Collected data
++++++++++

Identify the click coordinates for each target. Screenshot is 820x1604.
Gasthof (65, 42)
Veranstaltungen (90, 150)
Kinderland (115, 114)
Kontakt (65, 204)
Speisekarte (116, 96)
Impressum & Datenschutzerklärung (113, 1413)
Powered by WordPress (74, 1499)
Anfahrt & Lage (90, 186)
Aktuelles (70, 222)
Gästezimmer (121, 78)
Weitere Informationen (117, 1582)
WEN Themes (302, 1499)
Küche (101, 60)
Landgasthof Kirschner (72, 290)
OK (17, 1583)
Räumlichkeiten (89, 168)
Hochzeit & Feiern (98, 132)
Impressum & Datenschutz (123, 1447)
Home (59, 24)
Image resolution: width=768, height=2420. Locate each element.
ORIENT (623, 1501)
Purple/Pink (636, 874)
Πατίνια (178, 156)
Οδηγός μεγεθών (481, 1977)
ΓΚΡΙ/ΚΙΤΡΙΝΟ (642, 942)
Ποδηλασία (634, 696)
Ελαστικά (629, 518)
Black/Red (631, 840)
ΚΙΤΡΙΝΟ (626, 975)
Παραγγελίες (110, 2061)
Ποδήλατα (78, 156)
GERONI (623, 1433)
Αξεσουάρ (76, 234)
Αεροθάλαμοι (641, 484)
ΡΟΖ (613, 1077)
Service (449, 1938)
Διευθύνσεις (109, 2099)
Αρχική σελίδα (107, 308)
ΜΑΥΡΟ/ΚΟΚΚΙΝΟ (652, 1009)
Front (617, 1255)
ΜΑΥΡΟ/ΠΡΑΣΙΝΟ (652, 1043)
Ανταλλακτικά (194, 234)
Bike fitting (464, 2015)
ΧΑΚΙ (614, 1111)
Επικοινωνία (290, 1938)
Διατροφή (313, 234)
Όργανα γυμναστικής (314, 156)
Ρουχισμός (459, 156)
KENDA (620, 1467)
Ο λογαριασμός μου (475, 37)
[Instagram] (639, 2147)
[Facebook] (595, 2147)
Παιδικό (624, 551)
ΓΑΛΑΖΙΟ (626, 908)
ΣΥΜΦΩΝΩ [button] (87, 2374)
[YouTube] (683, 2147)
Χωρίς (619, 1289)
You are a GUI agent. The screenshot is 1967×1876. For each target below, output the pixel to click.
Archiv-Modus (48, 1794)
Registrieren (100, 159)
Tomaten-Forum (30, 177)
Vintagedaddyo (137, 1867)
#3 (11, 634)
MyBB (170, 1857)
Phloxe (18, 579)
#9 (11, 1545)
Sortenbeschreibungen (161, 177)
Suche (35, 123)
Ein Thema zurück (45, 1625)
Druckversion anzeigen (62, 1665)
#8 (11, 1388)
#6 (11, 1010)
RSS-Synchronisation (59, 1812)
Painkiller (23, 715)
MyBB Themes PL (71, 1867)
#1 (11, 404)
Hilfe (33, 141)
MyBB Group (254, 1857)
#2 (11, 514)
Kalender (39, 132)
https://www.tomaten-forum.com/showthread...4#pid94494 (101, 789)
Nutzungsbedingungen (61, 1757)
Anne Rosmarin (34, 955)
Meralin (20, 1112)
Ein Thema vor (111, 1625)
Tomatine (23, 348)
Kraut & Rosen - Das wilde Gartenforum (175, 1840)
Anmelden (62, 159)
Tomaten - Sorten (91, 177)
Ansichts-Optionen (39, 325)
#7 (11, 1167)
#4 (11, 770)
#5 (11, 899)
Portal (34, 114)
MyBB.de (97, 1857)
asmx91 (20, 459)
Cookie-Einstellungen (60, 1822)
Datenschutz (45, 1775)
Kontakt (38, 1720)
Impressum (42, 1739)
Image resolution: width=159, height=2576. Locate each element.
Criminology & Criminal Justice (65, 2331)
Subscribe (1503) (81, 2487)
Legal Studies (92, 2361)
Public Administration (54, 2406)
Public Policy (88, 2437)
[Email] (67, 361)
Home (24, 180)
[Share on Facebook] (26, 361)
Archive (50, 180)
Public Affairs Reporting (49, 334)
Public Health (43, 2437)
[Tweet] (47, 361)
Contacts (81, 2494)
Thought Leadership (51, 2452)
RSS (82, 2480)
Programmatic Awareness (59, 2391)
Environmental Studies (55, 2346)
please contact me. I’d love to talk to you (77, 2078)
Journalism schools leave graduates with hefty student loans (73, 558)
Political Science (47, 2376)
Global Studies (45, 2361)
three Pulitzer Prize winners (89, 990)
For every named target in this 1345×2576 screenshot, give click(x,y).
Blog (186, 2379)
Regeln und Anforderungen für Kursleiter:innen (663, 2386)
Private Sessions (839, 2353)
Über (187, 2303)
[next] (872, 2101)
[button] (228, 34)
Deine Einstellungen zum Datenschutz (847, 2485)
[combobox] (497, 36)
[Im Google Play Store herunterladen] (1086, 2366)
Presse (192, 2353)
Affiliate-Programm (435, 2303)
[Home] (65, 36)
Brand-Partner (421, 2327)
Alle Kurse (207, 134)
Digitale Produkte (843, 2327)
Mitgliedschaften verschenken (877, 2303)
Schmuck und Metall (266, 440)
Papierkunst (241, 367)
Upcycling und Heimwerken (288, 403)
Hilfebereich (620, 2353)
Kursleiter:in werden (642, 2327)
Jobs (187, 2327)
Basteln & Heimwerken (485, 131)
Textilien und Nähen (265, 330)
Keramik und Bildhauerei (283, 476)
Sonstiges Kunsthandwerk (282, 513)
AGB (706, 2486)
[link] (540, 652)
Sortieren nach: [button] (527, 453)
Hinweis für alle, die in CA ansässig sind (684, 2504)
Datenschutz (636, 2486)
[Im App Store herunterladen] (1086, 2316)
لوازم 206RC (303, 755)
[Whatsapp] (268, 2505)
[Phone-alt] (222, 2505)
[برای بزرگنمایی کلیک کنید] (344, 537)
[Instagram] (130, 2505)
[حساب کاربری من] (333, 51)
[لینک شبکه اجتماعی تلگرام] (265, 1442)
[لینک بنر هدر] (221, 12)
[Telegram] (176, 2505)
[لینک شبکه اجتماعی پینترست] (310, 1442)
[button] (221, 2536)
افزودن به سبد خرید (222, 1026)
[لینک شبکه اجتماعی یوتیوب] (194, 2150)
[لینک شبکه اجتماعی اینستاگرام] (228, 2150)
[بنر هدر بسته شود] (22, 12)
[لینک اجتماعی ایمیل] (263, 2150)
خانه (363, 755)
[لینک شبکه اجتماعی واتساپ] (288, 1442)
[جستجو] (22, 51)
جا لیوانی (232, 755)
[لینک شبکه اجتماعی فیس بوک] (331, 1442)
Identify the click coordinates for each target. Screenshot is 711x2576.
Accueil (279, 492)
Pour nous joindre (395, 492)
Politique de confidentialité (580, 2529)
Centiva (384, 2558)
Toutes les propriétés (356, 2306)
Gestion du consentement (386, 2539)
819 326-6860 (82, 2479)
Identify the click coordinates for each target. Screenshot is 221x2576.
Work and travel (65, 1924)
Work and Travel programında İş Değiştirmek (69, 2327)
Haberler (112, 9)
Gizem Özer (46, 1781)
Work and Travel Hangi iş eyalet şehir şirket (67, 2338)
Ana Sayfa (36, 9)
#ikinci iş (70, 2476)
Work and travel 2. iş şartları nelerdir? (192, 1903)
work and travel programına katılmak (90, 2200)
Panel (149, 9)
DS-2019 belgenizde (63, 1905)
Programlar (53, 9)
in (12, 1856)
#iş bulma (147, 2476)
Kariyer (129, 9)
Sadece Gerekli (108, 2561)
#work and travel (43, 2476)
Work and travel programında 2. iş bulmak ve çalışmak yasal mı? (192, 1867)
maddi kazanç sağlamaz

++++++++++

Exercise details:
The required output is the stretch of entries above from the line containing "ORIENT (623, 1501)" through the line containing "ΡΟΖ (613, 1077)", reproduced exactly.

Response area:
ORIENT (623, 1501)
Purple/Pink (636, 874)
Πατίνια (178, 156)
Οδηγός μεγεθών (481, 1977)
ΓΚΡΙ/ΚΙΤΡΙΝΟ (642, 942)
Ποδηλασία (634, 696)
Ελαστικά (629, 518)
Black/Red (631, 840)
ΚΙΤΡΙΝΟ (626, 975)
Παραγγελίες (110, 2061)
Ποδήλατα (78, 156)
GERONI (623, 1433)
Αξεσουάρ (76, 234)
Αεροθάλαμοι (641, 484)
ΡΟΖ (613, 1077)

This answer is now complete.